→ Problem statement
Rewrite all of the material below, replacing "Computed styles" with "Layout properties" wherever it appears and leaving everything else unchanged.

--- START Data records ---

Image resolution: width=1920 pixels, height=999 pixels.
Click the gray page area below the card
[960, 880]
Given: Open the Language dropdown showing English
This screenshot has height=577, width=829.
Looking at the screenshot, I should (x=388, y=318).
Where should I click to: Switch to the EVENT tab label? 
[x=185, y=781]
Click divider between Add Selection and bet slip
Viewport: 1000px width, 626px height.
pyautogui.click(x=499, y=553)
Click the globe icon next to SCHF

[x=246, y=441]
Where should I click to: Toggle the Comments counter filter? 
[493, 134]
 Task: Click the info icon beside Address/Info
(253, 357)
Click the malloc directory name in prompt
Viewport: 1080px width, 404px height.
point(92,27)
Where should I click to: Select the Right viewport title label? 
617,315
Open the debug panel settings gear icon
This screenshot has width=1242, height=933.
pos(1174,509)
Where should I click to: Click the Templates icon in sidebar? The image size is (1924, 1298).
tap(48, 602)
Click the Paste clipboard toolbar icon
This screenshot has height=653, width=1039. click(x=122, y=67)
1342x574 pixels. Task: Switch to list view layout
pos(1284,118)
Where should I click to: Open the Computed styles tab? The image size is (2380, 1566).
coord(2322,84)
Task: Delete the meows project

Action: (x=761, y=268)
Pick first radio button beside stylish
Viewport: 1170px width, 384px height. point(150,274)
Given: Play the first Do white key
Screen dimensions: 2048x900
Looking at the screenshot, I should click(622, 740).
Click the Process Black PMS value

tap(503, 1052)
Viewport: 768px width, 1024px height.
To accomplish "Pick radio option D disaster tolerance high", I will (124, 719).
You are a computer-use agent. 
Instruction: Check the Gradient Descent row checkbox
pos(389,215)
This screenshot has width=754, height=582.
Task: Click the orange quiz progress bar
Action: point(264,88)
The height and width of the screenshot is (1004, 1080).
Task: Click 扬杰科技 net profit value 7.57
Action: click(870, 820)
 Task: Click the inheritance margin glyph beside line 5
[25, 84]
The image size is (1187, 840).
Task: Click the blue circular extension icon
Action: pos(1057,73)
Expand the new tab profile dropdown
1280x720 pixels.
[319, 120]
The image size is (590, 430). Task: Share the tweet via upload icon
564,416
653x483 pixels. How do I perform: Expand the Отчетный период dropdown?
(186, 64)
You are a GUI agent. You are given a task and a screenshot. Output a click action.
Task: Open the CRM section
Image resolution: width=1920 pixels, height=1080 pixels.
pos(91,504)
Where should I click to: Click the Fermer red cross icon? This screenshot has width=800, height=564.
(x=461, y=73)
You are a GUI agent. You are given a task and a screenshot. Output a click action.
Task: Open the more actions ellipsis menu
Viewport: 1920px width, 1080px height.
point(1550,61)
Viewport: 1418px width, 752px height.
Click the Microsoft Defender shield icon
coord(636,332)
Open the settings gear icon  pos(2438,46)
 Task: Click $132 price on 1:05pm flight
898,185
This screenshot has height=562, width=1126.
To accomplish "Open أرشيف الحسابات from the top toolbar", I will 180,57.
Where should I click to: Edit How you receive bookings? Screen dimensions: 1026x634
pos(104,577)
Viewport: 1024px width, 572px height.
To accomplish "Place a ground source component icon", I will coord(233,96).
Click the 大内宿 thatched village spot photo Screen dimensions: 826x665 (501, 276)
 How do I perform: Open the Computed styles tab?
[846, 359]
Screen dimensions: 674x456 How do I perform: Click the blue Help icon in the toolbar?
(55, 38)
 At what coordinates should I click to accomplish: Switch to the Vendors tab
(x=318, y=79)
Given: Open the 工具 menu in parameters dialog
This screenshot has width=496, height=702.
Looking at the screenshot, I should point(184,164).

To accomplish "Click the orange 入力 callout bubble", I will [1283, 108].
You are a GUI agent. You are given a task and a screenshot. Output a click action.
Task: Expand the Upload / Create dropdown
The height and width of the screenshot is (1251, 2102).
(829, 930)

--- END Data records ---

→ Result
Image resolution: width=1920 pixels, height=999 pixels.
Click the gray page area below the card
[960, 880]
Given: Open the Language dropdown showing English
This screenshot has height=577, width=829.
Looking at the screenshot, I should (x=388, y=318).
Where should I click to: Switch to the EVENT tab label? 
[x=185, y=781]
Click divider between Add Selection and bet slip
Viewport: 1000px width, 626px height.
pyautogui.click(x=499, y=553)
Click the globe icon next to SCHF

[x=246, y=441]
Where should I click to: Toggle the Comments counter filter? 
[493, 134]
 Task: Click the info icon beside Address/Info
(253, 357)
Click the malloc directory name in prompt
Viewport: 1080px width, 404px height.
point(92,27)
Where should I click to: Select the Right viewport title label? 
617,315
Open the debug panel settings gear icon
This screenshot has width=1242, height=933.
pos(1174,509)
Where should I click to: Click the Templates icon in sidebar? The image size is (1924, 1298).
tap(48, 602)
Click the Paste clipboard toolbar icon
This screenshot has height=653, width=1039. click(x=122, y=67)
1342x574 pixels. Task: Switch to list view layout
pos(1284,118)
Where should I click to: Open the Layout properties tab? The image size is (2380, 1566).
coord(2322,84)
Task: Delete the meows project

Action: (x=761, y=268)
Pick first radio button beside stylish
Viewport: 1170px width, 384px height. point(150,274)
Given: Play the first Do white key
Screen dimensions: 2048x900
Looking at the screenshot, I should click(622, 740).
Click the Process Black PMS value

tap(503, 1052)
Viewport: 768px width, 1024px height.
To accomplish "Pick radio option D disaster tolerance high", I will (124, 719).
You are a computer-use agent. 
Instruction: Check the Gradient Descent row checkbox
pos(389,215)
This screenshot has width=754, height=582.
Task: Click the orange quiz progress bar
Action: point(264,88)
The height and width of the screenshot is (1004, 1080).
Task: Click 扬杰科技 net profit value 7.57
Action: click(870, 820)
 Task: Click the inheritance margin glyph beside line 5
[25, 84]
The image size is (1187, 840).
Task: Click the blue circular extension icon
Action: pos(1057,73)
Expand the new tab profile dropdown
1280x720 pixels.
[319, 120]
The image size is (590, 430). Task: Share the tweet via upload icon
564,416
653x483 pixels. How do I perform: Expand the Отчетный период dropdown?
(186, 64)
You are a GUI agent. You are given a task and a screenshot. Output a click action.
Task: Open the CRM section
Image resolution: width=1920 pixels, height=1080 pixels.
pos(91,504)
Where should I click to: Click the Fermer red cross icon? This screenshot has width=800, height=564.
(x=461, y=73)
You are a GUI agent. You are given a task and a screenshot. Output a click action.
Task: Open the more actions ellipsis menu
Viewport: 1920px width, 1080px height.
point(1550,61)
Viewport: 1418px width, 752px height.
Click the Microsoft Defender shield icon
coord(636,332)
Open the settings gear icon  pos(2438,46)
 Task: Click $132 price on 1:05pm flight
898,185
This screenshot has height=562, width=1126.
To accomplish "Open أرشيف الحسابات from the top toolbar", I will 180,57.
Where should I click to: Edit How you receive bookings? Screen dimensions: 1026x634
pos(104,577)
Viewport: 1024px width, 572px height.
To accomplish "Place a ground source component icon", I will coord(233,96).
Click the 大内宿 thatched village spot photo Screen dimensions: 826x665 (501, 276)
 How do I perform: Open the Layout properties tab?
[846, 359]
Screen dimensions: 674x456 How do I perform: Click the blue Help icon in the toolbar?
(55, 38)
 At what coordinates should I click to accomplish: Switch to the Vendors tab
(x=318, y=79)
Given: Open the 工具 menu in parameters dialog
This screenshot has width=496, height=702.
Looking at the screenshot, I should point(184,164).

To accomplish "Click the orange 入力 callout bubble", I will [1283, 108].
You are a GUI agent. You are given a task and a screenshot. Output a click action.
Task: Expand the Upload / Create dropdown
The height and width of the screenshot is (1251, 2102).
(829, 930)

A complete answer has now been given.